→ **Task objective**
Rescale the data from the line with "How do I perform: Open the Add Proxy tab?" through the end of the data, both ends included, and give only those lines. Reproduce every line, requests included, multiplying each coordinate in the answers by 1.5 and rounding to whole numbers, with halves rounded up.

→ **Given records**

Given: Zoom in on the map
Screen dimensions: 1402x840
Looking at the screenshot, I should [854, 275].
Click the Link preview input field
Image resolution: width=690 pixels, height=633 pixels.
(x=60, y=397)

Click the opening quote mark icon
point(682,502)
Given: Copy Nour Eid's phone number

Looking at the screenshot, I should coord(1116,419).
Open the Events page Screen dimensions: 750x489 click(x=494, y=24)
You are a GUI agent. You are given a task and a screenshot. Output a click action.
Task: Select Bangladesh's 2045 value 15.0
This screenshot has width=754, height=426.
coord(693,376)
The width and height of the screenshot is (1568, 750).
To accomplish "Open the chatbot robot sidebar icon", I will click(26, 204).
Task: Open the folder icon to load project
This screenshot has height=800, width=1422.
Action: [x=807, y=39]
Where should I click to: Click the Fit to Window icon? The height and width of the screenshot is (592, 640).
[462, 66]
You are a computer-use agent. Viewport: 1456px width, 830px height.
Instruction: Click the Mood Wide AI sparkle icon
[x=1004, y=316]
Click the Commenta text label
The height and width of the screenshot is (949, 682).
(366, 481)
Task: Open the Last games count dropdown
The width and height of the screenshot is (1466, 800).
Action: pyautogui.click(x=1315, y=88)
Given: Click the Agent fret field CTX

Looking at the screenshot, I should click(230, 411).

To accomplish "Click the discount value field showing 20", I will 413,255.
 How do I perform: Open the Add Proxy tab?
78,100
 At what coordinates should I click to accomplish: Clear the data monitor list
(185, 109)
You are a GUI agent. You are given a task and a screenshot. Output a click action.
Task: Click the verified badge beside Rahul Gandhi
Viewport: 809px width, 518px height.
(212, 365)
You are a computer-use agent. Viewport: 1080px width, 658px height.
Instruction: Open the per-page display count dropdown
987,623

→ **Result below**
 How do I perform: Open the Add Proxy tab?
117,150
 At what coordinates should I click to accomplish: Clear the data monitor list
(278, 164)
You are a GUI agent. You are given a task and a screenshot. Output a click action.
Task: Click the verified badge beside Rahul Gandhi
Viewport: 809px width, 518px height.
(318, 548)
You are a computer-use agent. Viewport: 1080px width, 658px height.
Instruction: Open the per-page display count dropdown
1481,935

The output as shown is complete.